Mingana, Alphonse (1878–1937) [Chald.]
He was born in Sharansh al-ʿUlya near Zakho and named Hurmiz. His father Paul was a priest. Mingana joined the Seminary of St. John in Mosul in 1891, where he studied Syriac under Awgen Manna and later succeeded him, when the latter became bp. in 1902. Mingana continued teaching there until 1908. Mingana was ordained a priest in 1902 by Patr. Emmanuel Toma, and adopted the name Alphonse. Mingana traveled in the area collecting mss. He managed to collect 70 mss. 20 of which were on parchment, but they all perished in World War I. Mingana worked as copy-editor at the Dominican Press from 1903–10. In 1907, Mingana published the Chronicle of Arbela (in his Sources syriaques, I) which has caused much controversy. Apparently, Mingana had a scribe make the ms. on whose authority he published the text look as if it belonged to the 10th cent., though it was done at his time. This publication also put him at odds with his patr. and he was asked to leave the seminary. In 1913, armed only with the address of James Rendel Harris, he left the East to live in Birmingham, UK. There he first worked with Rendel Harris on the Odes of Solomon, and later with Agnes Smith Lewis and Margaret Dunlop Gibsonon Islamic texts.
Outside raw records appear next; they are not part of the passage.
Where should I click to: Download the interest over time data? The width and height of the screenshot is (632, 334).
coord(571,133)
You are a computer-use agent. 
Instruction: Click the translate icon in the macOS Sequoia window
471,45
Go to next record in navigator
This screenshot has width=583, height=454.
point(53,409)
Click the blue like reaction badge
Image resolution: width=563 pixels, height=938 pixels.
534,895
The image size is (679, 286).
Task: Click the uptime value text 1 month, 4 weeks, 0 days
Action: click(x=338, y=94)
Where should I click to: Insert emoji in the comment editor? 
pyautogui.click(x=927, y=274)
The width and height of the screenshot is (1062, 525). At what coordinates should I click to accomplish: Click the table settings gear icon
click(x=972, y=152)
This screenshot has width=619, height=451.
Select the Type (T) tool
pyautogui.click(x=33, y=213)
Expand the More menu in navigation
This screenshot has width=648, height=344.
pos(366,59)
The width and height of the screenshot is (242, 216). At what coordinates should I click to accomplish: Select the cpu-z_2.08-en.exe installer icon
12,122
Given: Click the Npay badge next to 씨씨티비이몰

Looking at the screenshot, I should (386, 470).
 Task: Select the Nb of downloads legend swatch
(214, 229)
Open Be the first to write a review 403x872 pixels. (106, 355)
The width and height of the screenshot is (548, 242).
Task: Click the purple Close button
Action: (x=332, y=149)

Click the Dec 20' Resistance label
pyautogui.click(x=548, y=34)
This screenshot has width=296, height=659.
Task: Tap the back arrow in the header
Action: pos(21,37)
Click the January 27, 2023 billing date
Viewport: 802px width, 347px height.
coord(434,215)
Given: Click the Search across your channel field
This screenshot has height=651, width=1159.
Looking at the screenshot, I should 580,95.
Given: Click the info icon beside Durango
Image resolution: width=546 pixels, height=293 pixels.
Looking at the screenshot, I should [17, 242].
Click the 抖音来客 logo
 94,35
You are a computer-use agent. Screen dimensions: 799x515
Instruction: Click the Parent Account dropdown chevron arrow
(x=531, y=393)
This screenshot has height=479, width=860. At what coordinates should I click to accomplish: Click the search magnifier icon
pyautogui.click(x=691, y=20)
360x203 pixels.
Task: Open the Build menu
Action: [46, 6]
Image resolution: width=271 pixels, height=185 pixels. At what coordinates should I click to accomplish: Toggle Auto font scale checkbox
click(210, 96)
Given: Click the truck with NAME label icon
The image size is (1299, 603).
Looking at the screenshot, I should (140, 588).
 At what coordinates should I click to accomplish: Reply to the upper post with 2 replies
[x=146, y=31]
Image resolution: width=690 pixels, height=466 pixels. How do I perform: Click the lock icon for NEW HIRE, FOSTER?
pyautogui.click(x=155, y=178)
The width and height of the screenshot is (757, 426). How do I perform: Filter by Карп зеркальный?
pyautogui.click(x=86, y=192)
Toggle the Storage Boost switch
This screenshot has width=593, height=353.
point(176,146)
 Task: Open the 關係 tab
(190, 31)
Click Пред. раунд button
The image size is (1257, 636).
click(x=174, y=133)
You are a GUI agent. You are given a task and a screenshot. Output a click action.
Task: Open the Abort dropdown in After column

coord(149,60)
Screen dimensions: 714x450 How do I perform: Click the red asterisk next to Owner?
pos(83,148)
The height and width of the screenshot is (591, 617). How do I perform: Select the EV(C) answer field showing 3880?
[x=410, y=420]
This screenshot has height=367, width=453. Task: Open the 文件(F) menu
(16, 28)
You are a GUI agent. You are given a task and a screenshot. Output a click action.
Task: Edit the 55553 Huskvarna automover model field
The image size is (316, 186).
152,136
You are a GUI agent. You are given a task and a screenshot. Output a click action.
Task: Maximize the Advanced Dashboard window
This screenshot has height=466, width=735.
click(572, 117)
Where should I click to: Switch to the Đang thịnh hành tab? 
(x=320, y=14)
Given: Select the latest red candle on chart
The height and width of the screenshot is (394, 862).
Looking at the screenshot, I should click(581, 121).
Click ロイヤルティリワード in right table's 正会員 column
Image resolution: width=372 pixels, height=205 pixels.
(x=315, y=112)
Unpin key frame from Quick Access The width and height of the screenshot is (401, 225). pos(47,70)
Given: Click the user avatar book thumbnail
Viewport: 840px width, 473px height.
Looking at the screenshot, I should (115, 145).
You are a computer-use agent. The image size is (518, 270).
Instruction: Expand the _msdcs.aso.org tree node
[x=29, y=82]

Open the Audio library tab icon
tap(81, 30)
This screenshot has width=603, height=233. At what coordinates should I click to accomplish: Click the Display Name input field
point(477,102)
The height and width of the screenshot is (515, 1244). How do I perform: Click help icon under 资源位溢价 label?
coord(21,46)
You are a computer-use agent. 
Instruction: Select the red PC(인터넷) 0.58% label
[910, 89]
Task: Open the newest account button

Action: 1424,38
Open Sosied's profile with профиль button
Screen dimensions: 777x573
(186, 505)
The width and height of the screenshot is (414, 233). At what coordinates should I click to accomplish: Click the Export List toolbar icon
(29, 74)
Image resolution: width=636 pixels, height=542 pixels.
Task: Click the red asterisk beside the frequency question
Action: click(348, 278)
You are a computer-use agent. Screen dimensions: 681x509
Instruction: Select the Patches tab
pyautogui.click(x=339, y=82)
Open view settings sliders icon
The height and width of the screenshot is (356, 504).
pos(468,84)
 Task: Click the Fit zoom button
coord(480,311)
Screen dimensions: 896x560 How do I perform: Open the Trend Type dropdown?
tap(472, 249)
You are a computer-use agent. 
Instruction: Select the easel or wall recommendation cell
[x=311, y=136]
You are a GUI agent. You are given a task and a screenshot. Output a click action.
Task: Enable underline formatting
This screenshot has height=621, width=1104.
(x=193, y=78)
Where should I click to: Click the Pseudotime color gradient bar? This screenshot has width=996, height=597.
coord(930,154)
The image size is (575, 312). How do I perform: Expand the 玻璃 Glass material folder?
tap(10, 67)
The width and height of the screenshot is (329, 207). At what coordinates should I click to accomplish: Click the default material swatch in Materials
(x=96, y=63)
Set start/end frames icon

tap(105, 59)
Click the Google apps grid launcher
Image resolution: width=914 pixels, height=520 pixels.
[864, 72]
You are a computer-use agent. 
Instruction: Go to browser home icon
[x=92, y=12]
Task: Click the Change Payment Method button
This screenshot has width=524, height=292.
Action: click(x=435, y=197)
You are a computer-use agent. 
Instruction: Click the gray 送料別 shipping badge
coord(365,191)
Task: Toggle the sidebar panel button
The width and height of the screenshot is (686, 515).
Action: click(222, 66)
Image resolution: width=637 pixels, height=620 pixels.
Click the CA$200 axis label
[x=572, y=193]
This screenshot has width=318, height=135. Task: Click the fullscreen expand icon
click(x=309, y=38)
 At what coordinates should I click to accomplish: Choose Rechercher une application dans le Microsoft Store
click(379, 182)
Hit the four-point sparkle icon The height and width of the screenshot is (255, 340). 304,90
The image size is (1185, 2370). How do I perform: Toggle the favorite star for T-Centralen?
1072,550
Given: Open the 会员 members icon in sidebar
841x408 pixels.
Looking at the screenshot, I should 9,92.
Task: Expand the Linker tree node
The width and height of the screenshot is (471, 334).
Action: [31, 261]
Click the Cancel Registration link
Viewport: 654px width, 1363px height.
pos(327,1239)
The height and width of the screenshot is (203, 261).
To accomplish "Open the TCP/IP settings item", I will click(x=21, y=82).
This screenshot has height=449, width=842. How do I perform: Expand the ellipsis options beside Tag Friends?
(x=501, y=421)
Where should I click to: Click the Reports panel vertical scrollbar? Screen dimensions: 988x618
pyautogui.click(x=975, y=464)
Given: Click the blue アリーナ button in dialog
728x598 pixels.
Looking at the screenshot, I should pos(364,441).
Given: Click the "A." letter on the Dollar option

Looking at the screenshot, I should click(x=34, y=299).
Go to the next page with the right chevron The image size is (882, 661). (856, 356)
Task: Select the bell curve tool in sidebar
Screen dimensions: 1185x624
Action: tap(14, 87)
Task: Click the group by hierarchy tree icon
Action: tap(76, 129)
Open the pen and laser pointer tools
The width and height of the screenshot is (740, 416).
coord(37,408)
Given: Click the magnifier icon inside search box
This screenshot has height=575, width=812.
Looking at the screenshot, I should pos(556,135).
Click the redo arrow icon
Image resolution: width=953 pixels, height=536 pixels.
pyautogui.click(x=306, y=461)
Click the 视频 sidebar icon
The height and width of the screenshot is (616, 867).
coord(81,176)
Between 1915 and 1924, he was appointed to catalog the Arabic mss. of the John Rylands Library, and then between 1924 and 1929 he undertook three expeditions to the east collecting Syriac and Arabic (both Christian and Islamic) mss., which would become the Mingana Collection at Selly Oak Colleges. Mingana then turned his attention to cataloguing his collection (3 vols.; 1933–39), and began publishing some of its texts in the series Woodbrooke Studies. Seven volumes appeared in the series.
Sources
- Abūna, Adab, 505–7.
- J. F. Coakley, ‘A Catalogue of the Syriac manuscripts in the John Rylands Library’, BJRL 75.2 (1993), 107–13.
- Macuch, Geschichte, 409–12.
- S. Margoliouth, ‘Alphonse Mingana’ in JRAS 1938, 163–4.
- S. K. Samir, Alphonse Mingana 1878–1937 (1990).
- J.-M. Vosté, ‘Alphonse Mingana’, OCP 7 (1941), 514–8.